Work instructions:
1. Please check the exhibition review against each statement below and answer yes or no, quoting the words from the review that decide it: (a) the show followed Melville's career in chronological order; (b) Melville spent three years in Paris; (c) the writer liked the finished versions of the Middle East pictures more than the early ones.
2. Write out the exhibition review again, starting at "Colourful exhibition at" and ending at "cropping an image.", and put "explorer" wherever "adventurer" appears.

Document extract:

Arthur Melville: Adventures in Colour

Colourful exhibition at the National Gallery of Scotland looking at the life and work of Arthur Melville.

This was a chronologically arranged show with lovely pictures from throughout Melville’s career. The early section looked at his two years in Paris and his influences. I loved his picture from the Royal Academy “A Cabbage Garden”, a study in the colour in cabbages in a rather Millet like picture.

From there it looked at his travels in the Middle East. It explained his reputation as an adventurer came from this time when he was attached by bandits. He did wonderful open air watercolours into this period which he developed into scenes into narrative pictures. I preferred the freer early versions as sometime the stories in the finished versions seemed a bit kitsch. He had a really good eye for composing and cropping an image.

Data extract:
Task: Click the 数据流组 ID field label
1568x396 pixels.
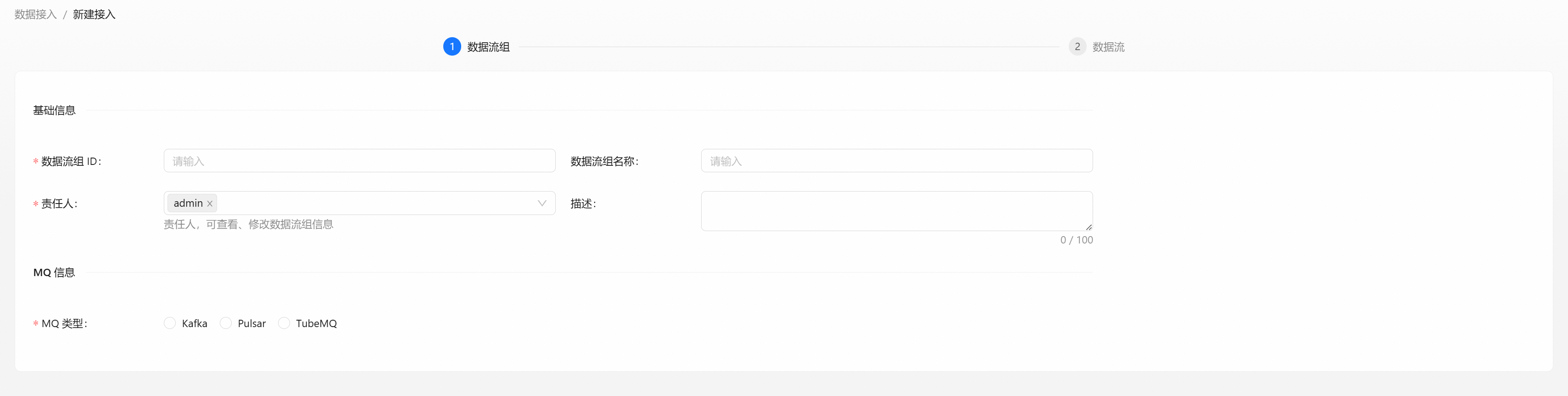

Response list:
1.
(a) Yes: "This was a chronologically arranged show"
(b) No: "his two years in Paris"
(c) No: "I preferred the freer early versions"

2.
Colourful exhibition at the National Gallery of Scotland looking at the life and work of Arthur Melville.

This was a chronologically arranged show with lovely pictures from throughout Melville’s career. The early section looked at his two years in Paris and his influences. I loved his picture from the Royal Academy “A Cabbage Garden”, a study in the colour in cabbages in a rather Millet like picture.

From there it looked at his travels in the Middle East. It explained his reputation as an explorer came from this time when he was attached by bandits. He did wonderful open air watercolours into this period which he developed into scenes into narrative pictures. I preferred the freer early versions as sometime the stories in the finished versions seemed a bit kitsch. He had a really good eye for composing and cropping an image.